Source records
(begin)

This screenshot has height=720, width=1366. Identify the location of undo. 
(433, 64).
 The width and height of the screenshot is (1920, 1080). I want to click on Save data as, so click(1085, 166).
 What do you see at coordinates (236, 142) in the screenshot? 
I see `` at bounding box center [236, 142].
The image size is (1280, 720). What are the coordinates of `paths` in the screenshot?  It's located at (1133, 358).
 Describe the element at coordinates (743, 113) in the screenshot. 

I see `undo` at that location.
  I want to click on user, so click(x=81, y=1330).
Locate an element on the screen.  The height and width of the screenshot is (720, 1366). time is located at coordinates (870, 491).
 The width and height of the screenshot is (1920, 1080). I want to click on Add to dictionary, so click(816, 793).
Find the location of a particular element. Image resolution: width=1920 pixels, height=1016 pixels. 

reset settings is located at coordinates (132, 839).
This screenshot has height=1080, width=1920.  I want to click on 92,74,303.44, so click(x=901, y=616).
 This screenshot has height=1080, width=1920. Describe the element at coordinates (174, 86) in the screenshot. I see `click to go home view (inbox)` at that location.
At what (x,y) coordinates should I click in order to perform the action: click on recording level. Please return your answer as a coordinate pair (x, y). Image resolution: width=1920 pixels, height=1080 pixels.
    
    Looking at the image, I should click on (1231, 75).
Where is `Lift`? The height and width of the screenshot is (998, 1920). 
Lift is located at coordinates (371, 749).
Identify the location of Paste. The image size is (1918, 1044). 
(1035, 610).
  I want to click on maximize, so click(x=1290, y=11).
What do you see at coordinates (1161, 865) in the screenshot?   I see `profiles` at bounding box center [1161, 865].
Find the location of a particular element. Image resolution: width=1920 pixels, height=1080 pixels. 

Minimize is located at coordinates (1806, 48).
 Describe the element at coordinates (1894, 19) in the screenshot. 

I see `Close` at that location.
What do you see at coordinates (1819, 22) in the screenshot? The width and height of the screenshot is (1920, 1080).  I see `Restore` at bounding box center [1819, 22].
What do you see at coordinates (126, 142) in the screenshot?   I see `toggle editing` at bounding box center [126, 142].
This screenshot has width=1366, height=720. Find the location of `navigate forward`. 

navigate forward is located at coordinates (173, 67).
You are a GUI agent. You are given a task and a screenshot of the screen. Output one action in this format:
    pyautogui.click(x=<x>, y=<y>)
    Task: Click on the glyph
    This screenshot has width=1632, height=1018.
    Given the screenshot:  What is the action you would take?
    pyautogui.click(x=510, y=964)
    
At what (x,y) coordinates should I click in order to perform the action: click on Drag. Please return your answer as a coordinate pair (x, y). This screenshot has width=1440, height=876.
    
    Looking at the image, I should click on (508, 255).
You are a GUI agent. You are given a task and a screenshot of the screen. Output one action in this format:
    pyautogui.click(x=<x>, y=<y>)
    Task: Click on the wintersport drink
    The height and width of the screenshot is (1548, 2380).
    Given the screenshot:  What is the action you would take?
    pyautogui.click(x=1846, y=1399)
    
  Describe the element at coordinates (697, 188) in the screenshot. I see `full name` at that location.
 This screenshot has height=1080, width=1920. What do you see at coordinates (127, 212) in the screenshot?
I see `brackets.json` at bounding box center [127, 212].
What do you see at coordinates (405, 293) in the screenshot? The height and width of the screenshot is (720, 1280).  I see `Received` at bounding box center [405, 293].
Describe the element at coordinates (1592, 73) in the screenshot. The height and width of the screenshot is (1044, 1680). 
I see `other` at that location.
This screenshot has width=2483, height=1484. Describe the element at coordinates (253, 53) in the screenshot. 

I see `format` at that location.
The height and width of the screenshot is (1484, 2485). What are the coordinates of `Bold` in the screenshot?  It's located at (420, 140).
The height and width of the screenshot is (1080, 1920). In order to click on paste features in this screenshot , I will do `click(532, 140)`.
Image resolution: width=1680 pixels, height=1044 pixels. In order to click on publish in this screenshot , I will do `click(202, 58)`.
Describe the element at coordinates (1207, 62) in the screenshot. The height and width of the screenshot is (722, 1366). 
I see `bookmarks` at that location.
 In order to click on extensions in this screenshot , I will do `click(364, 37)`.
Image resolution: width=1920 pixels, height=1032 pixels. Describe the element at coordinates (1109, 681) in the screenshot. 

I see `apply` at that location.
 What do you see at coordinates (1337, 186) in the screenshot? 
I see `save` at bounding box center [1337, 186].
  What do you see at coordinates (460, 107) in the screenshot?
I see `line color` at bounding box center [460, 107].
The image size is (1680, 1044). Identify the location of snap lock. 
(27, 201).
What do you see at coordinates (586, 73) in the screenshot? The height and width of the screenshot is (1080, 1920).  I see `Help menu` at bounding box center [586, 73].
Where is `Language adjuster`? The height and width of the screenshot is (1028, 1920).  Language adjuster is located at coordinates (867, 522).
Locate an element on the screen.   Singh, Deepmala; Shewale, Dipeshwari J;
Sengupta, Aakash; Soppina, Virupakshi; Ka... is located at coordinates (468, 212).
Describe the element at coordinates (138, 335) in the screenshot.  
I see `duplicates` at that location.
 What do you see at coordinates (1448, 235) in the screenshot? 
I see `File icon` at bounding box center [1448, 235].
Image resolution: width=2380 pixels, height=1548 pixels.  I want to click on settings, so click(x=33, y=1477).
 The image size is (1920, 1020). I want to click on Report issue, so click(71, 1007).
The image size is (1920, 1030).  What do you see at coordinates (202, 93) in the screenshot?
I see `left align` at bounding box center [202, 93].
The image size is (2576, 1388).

(end)

**EXERCISE BRIEF:** Arrange the rows above as a JSON list of strings, one string per line and no blank lines, beginning at the line that contains "What do you see at coordinates (586, 73)" and stopping after the line that contains "center [1448, 235].". Include only those lines.

**FINAL ANSWER:**
[
  "What do you see at coordinates (586, 73) in the screenshot? The height and width of the screenshot is (1080, 1920).  I see `Help menu` at bounding box center [586, 73].",
  "Where is `Language adjuster`? The height and width of the screenshot is (1028, 1920).  Language adjuster is located at coordinates (867, 522).",
  "Locate an element on the screen.   Singh, Deepmala; Shewale, Dipeshwari J;",
  "Sengupta, Aakash; Soppina, Virupakshi; Ka... is located at coordinates (468, 212).",
  "Describe the element at coordinates (138, 335) in the screenshot.  ",
  "I see `duplicates` at that location.",
  " What do you see at coordinates (1448, 235) in the screenshot? ",
  "I see `File icon` at bounding box center [1448, 235]."
]